А, ну конечно, Надька ехала к сыну, живущему на каникулах у отцовой родни.
– Вот я матери своей говорю, – деловито начала женщина, словно продолжая только что прерванный разговор, – твой сынок ненаглядный колбаску себе покупает, а нет чтоб племяннику родному денег подкинуть. Нет, всё на себя, любимого. А кто ему стирает, кто готовит? Копейки не отстегнёт, хамло неблагодарное!
– А откуда же у него деньги? – удивилась Соня.
– Пенсию оформил и сторожем устроился – в кооператив гаражный, ну, знаешь, за котельной который. Анекдот просто – сторож! Кого он поймает – калека безногий?
– Значит, не пьёт?
– Трезвенником притворяется! Ну, это до первого случая. Нет, прикинь, нашли, кого взять! Тачки крутые – а на стороже экономят. Смех один. Так вот я и говорю – смотри, подорвут там все гаражи ваши, как у Калюжного, даже убежать на одной ноге не успеешь!
– Как… – застыла на месте Соня. – Как… какого – Ка… люжного? Как – подорвут?
– А ты что – не в курсе? – удивилась Надька. – А, так вы ж уезжали! Да взорвали нашего хозяина жизни – прямо у себя в гараже, вместе со всеми тачками!
– В смысле… н-н-насмерть?
Вадик дёргал Соню за руку, требуя идти дальше, но она ничего не замечала.
– Ну а то! Пожарище был – весь город дымом затянуло, мы ходили смотреть.
Соня глядела на неё, пытаясь осознать, что услышала. Калюжного больше нет в живых? Как такое возможно? Что это значит для неё? А для Мити? Так он, наверняка, снова в городе, вернулся – раз такая трагедия. А когда же это случилось?
Внезапно всё внутри неё похолодело от жуткой мысли. Страх иголками впился в голову, вмиг занемели руки.
– А… Надя… а…. – Соня ухватила её за рукав, не в силах произнести свой вопрос, слова застревали у неё на языке. – Надя… это давно было… это…
– Сейчас, подожди… Ну, не помню… не на этой неделе точно.
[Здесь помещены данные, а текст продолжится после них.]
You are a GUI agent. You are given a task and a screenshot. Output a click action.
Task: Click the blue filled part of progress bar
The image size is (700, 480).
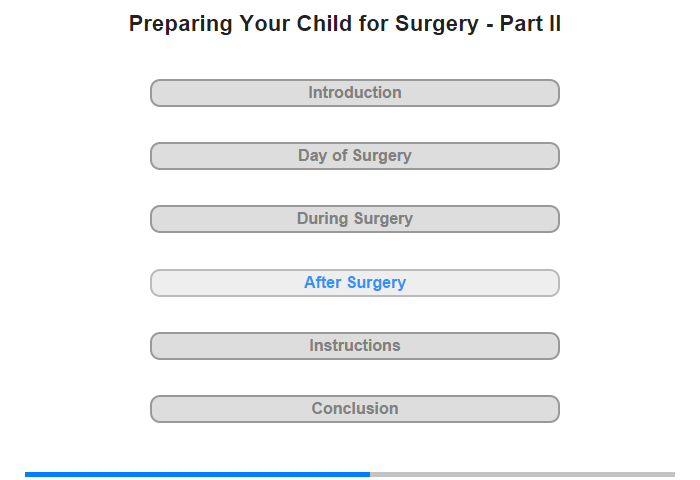197,474
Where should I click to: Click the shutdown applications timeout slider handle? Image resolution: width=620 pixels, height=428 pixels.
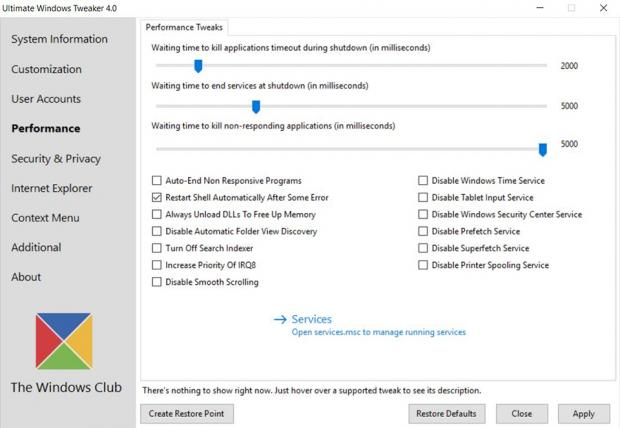coord(198,66)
А, ну да – в понедельник прошлый. Часов в пять утра рвануло. Да так шугануло! Я в первую смену работала, и вот иду… не пойму – гарью пахнет. А ведь далеко же…
Соню покачнуло. Но она ещё надеялась, что Митя успел уехать. Или не успел, но его там просто не оказалось. Нет, незачем спрашивать… Что делать ему в гараже? Машина у Мити в Москве.
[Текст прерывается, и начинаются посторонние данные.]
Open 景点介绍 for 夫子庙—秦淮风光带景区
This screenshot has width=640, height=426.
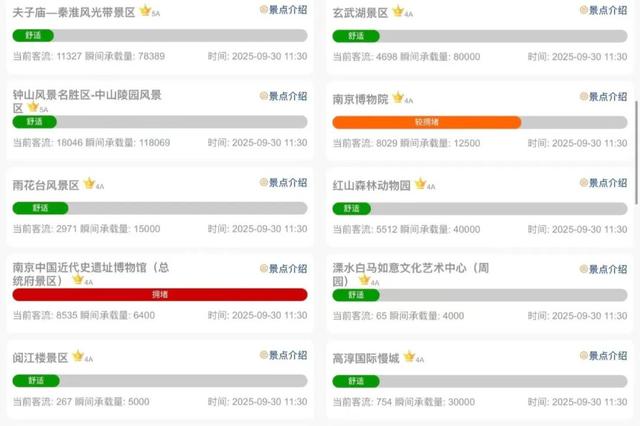point(284,11)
Она сделала над собой усилие и выдавила:
– Он… один… погиб? Кто-то ещё… пострадал?
– Ну… – Надька смотрела на неё в сомнениях, – кажется, шофёр там погиб, из родни кто-то был… всё ведь скрывают, то скажут – пожар, то взрыв газа…
– Надя… – Соня готова была встать на колени. – Умоляю… что говорят? Кто из родни?
– Ну, я не знаю! – решительно дала отмашку Надька. – Кто тебя поймёт – вроде тебе он никто больше. Вроде как отомщена ты теперь. А может – всё-таки жалко тебе его станет…
Ноги у Сони подогнулись, платформа поплыла перед глазами, Вадик тряс её руку, а она ничего не видела перед собой, свет померк у неё в глазах, потом откуда-то сбоку выплыло лицо Надьки, и её голос проговорил словно издалека:
– Загублена жизнь-то. Молодому парню – на кой так жить, коли ещё очухается. Хотя он уже и нагулялся, небось, как никто. Ты, я смотрю, расстраиваешься – ну а по мне, радуйся, что это теперь не твой крест. Жена есть. Она пусть и возится…
Предметы вокруг выплыли из темноты и зачем-то заняли свои места, Надькино лицо теперь маячило прямо напротив – белый блин с бесцветными ресницами и невыразительными глазами, прыщ на щеке, такое будничное, банальное, настоящее. И однако Соня не могла осознать реальность, в которую вдруг погрузилась, как в самый худший кошмар.